Error: "Setsockopt(SO_REUSEADDR) failed, this is either a network issue or a bug in the service."
Action: Not a fatal issue, but a bug should be logged with the version of OS you are using.
Behavior: Degraded performance.
Error: "Bind failed on socket %d, this is either a network issue or a bug in the service"
Action: The service was never started, please verify that the port is not already in use or the network is properly configured.
Behavior: FATAL, service has exited.
Error: "sendto() failed, this is either a networking issue or a bug in the service."
Action: The service was never started, please verify that the port is not already in use or the network is properly configured.
Behavior: Degraded performance, the calling service will continue to succeed but the DNS upstream server is not available.
Error: "Out of memory, can't allocate string! This is either an issue with the server or a bug."
Action: Restart the service and log a bug if it is DNS Active Cache that has sucked up all of the memory. If your system has run out of memory then you have bigger problems.
Behavior: FATAL, service has exited.
Error: "Out of memory, can't allocate string! This is either an issue with the server or a bug."
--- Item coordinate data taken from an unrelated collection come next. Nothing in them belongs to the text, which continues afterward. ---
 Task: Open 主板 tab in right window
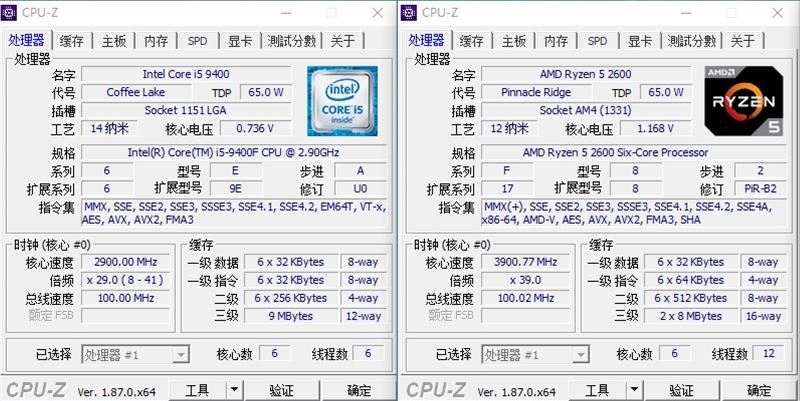pos(514,41)
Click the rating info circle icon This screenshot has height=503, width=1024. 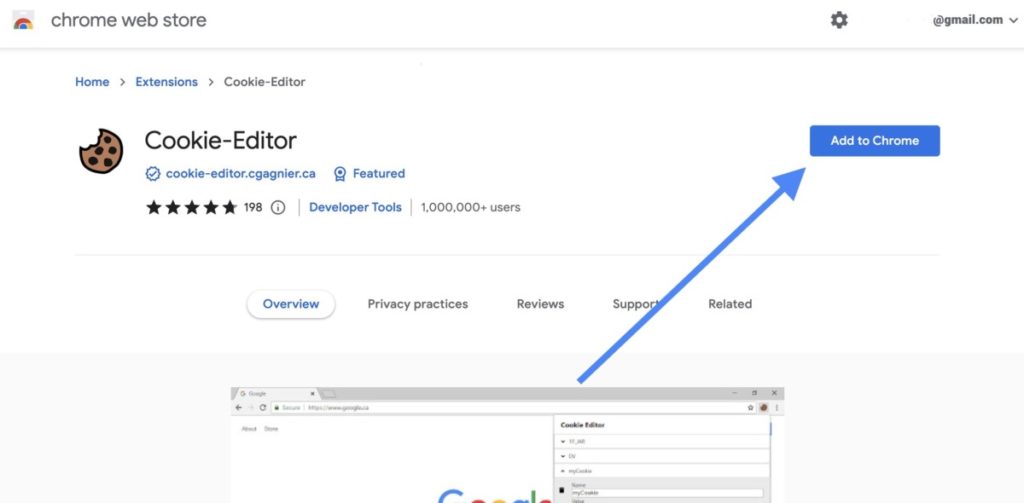(278, 208)
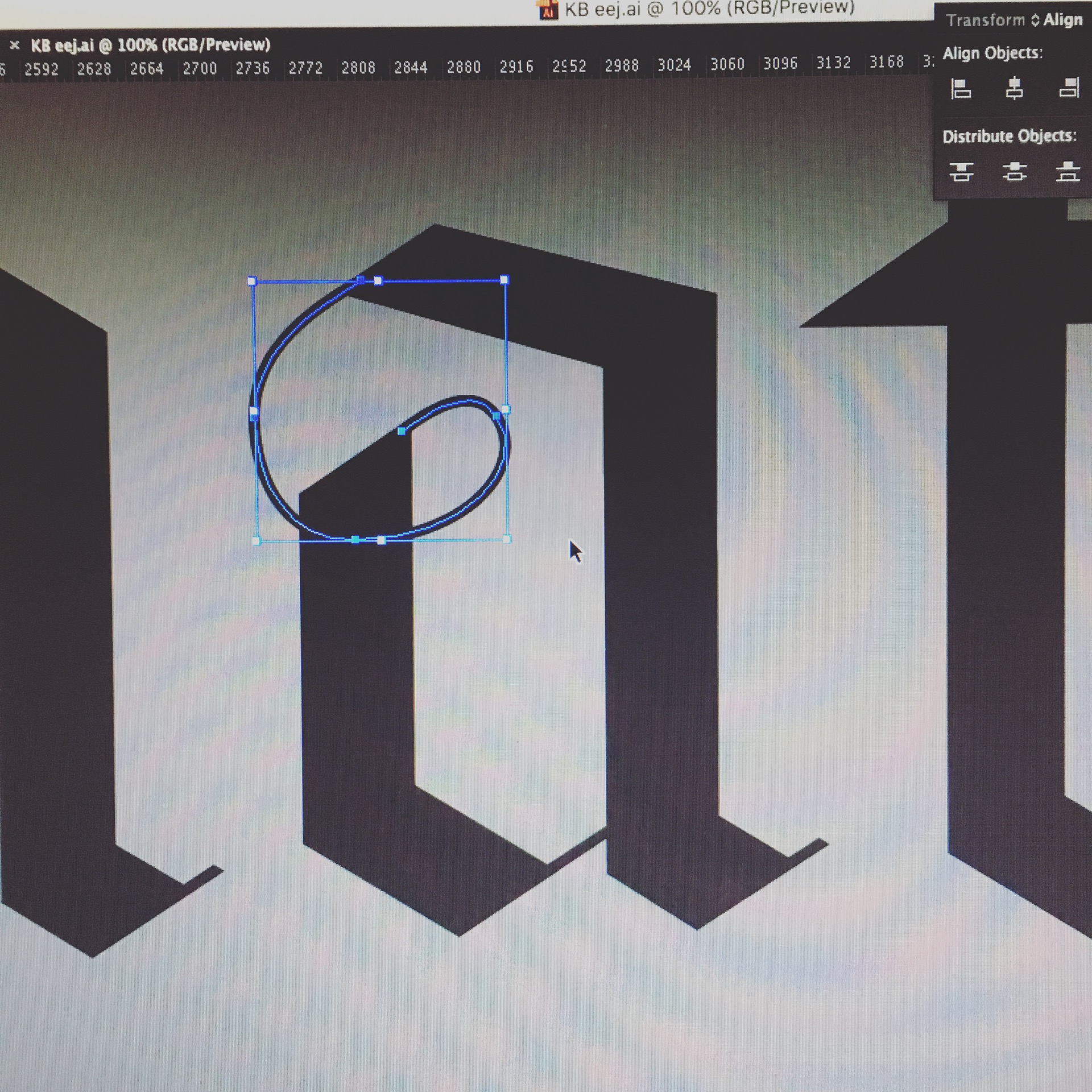Viewport: 1092px width, 1092px height.
Task: Click the right-middle bounding box handle
Action: coord(506,410)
Action: Restart the service and log a bug if it is DNS Active Cache that has sucked up all of the memory. If your system has run out of memory then you have bigger problems.
Behavior: FATAL, service has exited.
Error: "setsockopt SO_RCVTIMEO failed, this is either a networking issue or a bug in the service."
Action: Not a fatal issue, but a bug should be logged with the version of OS you are using.
Behavior: FATAL, service has exited.
Error: "setsockopt SO_SNDTIMEO failed, this is either a networking issue or a bug in the service."
Action: Not a fatal issue, but a bug should be logged with the version of OS you are using.
Behavior: FATAL, service has exited.
Error: "setsockopt SO_REUSEADDR failed, this is either a networking issue or a bug in the service."
Action: Not a fatal issue, but a bug should be logged with the version of OS you are using.
Behavior: FATAL, service has exited.